*Source excerpt*
────────────────

*Written by Nella Lomotan, Founder of Eco Explorations
For someone who loves nature and whose social enterprise revolves around bringing people closer to nature to learn about its biodiversity and take part in its conservation, New Zealand has long been in my list of destinations to visit. My limited understanding came about from mere stories I heard from people’s experiences of the country, yet their stories always captured a country so beautiful it would entice you to pay a visit yourself and see everything they had to say.
So when I received the email below from the New Zealand embassy of Manila, jumped in on the opportunity and applied!
“The New Zealand Embassy in Manila would like to invite you to apply to participate in Asia New Zealand’s Young Business Leaders Initiative.
The Asia New Zealand Foundation and the New Zealand Ministry of Foreign Affairs and Trade offers up to eight young Southeast Asian tourism-focused entrepreneurs the chance to visit New Zealand and introduce them to New Zealand’s tourism sector. Successful applicants will meet NZ tourism entrepreneurs and business leaders, develop a greater knowledge of the tourism sector within New Zealand, and explore ways to collaborate with entrepreneurs from New Zealand. “
I took an interview with the Asia New Zealand Foundation, and by late of September, received news of a successful application and was invited to visit New Zealand by October. Later on, I found out that over a hundred people from the tourism sector of the Philippines applied, and felt truly honored to be given the chance. I was going to New Zealand!!
I did not know what to fully expect with our visit, except that I was going to be with 7 other young business leaders from the ASEAN region and that for a week, we would be having different meetings with key players of New Zealand’s tourism sector.
It wasn’t a trip where we would have to immerse in tourism activities – it was going to be a knowledge exchange, learning about what New Zealand’s leaders in tourism are doing in their field, and also being given the opportunity to share about our own companies in the same manner.
In those days of back-to-back meetings, I gained insights on the common thread that wove together New Zealand’s tourism sector, many of which I would like to find a way to integrate into what we do back home.
Key Takeways from the Tourism Immersion
Before I visited New Zealand, my knowledge consisted mostly of its natural attractions. But I soon learned that there was more to New Zealand than the sites and attractions.
1. It’s the culture of New Zealand – the people, their history and connection to their land- that makes New Zealand what it truly is.
Maori or non-Maori, I felt the deep connection of the people we met to their land. They wouldn’t just jump into telling us about what their business is – they would tell us the heart of their business, their reason for being, their WHY. This why, common to many, was grounded in telling the story that originated back from their ancestors and telling the story of the land.

────────────────

*Short task*
Answer these questions about the New Zealand trip account:
1. Up to how many young Southeast Asian tourism-focused entrepreneurs does the initiative offer a visit to New Zealand?
2. How many people from the tourism sector of the Philippines applied?
3. For how long were the meetings with key players of New Zealand's tourism sector scheduled?
The listing comes from a separate source unrelated to the New Zealand trip account.

*Record extracts*
────────────────

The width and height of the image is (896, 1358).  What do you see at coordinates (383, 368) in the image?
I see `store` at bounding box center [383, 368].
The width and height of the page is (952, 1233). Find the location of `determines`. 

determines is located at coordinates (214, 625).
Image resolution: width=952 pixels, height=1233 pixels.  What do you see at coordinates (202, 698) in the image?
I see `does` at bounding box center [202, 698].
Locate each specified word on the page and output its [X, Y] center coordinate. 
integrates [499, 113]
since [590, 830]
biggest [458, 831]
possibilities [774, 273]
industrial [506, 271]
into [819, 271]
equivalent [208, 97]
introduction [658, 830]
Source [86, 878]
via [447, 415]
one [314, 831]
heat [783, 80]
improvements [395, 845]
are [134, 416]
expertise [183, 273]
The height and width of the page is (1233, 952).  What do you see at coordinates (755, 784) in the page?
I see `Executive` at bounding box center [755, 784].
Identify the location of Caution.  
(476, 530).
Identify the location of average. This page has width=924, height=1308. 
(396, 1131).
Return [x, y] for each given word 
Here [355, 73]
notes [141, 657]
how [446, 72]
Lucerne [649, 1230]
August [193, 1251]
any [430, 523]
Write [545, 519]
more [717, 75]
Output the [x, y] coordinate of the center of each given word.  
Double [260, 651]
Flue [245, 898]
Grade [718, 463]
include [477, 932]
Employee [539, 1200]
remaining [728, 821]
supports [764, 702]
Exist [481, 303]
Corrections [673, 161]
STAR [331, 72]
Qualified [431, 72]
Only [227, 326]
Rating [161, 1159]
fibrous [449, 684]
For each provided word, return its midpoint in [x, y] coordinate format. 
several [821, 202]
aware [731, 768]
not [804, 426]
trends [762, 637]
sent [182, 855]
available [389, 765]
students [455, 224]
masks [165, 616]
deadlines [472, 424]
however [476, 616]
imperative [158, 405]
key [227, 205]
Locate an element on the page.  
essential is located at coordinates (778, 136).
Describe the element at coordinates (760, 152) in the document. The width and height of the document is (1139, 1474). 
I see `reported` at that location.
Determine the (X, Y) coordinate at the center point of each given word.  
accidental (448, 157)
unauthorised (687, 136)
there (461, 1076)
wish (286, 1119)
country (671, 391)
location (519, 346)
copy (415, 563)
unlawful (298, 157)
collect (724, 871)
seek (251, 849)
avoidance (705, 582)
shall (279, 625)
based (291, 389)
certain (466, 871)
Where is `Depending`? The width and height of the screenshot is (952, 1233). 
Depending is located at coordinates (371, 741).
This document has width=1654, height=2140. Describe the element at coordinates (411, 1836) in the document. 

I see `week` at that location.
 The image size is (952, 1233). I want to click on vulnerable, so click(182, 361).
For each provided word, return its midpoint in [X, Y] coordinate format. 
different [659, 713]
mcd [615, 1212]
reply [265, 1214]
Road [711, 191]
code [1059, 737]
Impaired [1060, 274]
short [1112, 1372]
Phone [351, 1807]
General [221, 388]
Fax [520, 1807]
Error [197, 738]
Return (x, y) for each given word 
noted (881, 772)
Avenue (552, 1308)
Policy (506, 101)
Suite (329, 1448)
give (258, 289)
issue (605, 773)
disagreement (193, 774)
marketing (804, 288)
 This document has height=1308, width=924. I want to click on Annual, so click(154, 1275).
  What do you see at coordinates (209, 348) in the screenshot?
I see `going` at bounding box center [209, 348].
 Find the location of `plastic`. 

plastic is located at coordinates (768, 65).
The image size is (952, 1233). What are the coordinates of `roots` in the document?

────────────────

*Task output*
1. Up to eight.
2. Over a hundred.
3. A week.